I use Google Alerts to keep tabs on a variety of people, places, and things of all sort, and something interesting hit my Gmail inbox today about "Amazon Web Services":
Looks like Amazon Web Services’ Elastic Compute service went down for an extended period this evening.
Now this was news to me, especially since we host our production study search service in the AWS EC2, and our replica delivery infrastructure too. Both the University of Michigan Network Operations Center (NOC) and Merit (NOC) monitor our systems, testing availability every minute of every day. And whenever there is an outage, the on-call engineer gets a page (or many pages!). And I'm the oncall this week. :-)
So what really happened?
Here's a piece of the story from the AWS Service Health Dashboard:
7:33 PM PDT We wanted to give you a quick update. A lightning storm caused damage to a single Power Distribution Unit (PDU) in a single Availability Zone. While most instances were unaffected, a set of racks does not currently have power, so the instances on those racks are down. We have technicians on site, and we are working to replace the affected PDU. We do not yet have an ETA, but we expect to be able to recover the instances when we restore power. Besides these affected instances, all other instances, and all other Availability Zones, are operating normally. Users with affected instances can launch replacement instances in any of the US Region Availability Zones or wait until their instance(s) are restored.

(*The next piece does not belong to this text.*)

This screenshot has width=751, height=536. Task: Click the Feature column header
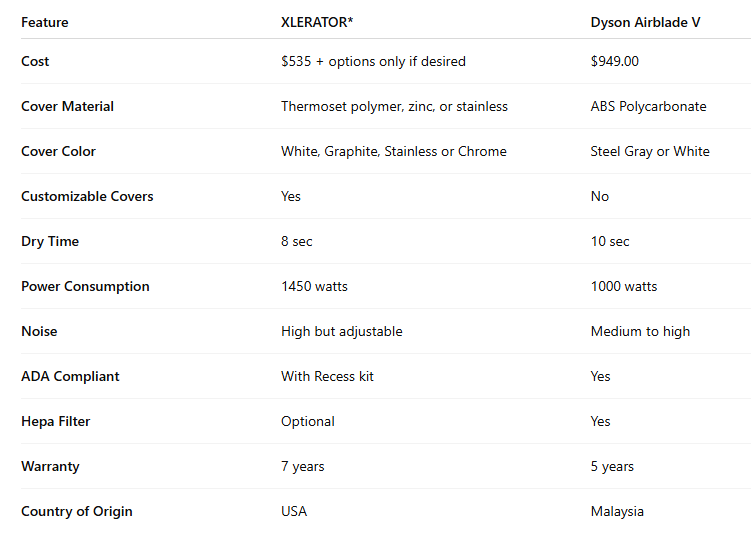(x=45, y=22)
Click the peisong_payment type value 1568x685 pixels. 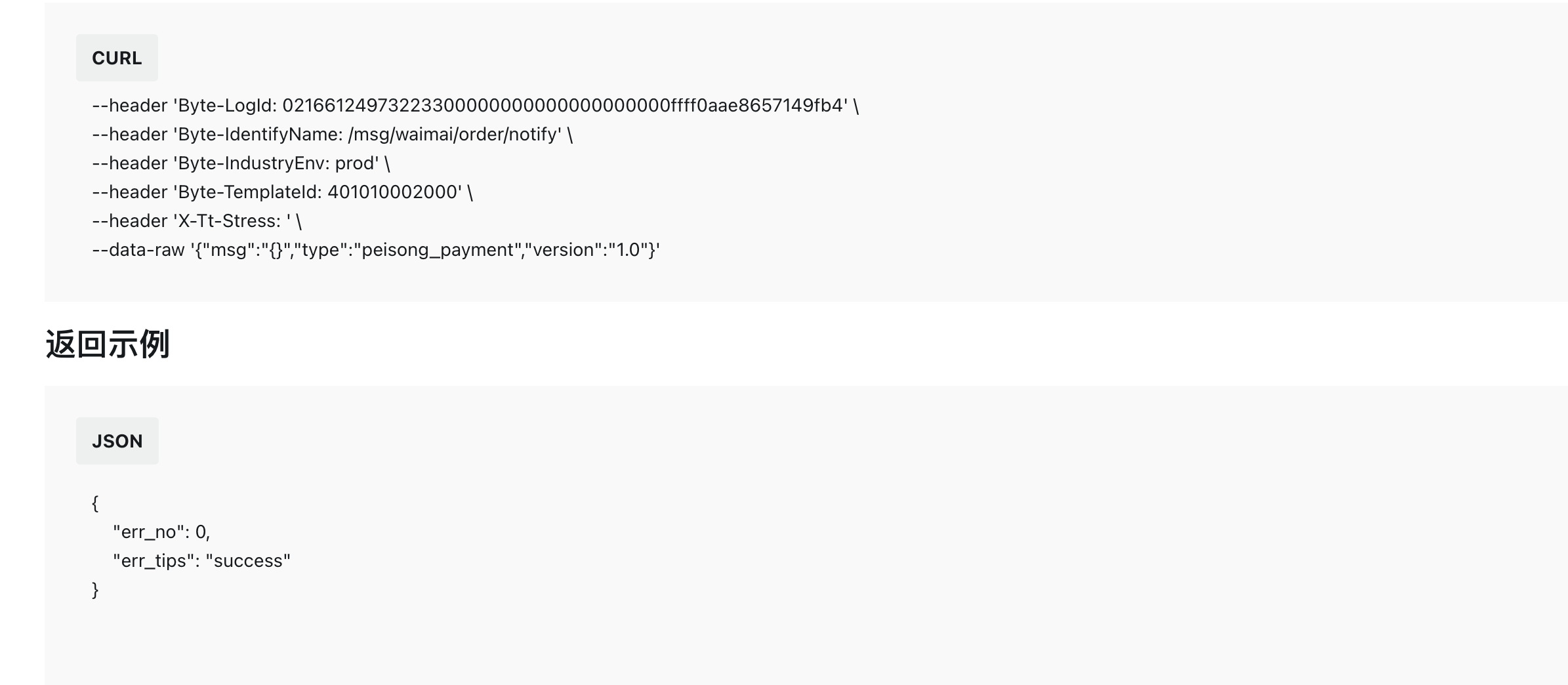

Some instances in one of AWS's availability zones (e.g., they have three for the US alone) failed. That's not wonderful news, especially if one of the failed instances belongs to you, but it is hardly a failure of the entire EC2 service.
To me this is somewhat like ICPSR messing up an entry in a database, making one of our studies unavailable by mistake, and someone blogging that ICPSR's on-line delivery service went down.
Net net for me: Like with any story with a sensational headline, one always has to read the body of the text to get the real story. And preferably, read the story from various sources to triangulate on the reality of the situation.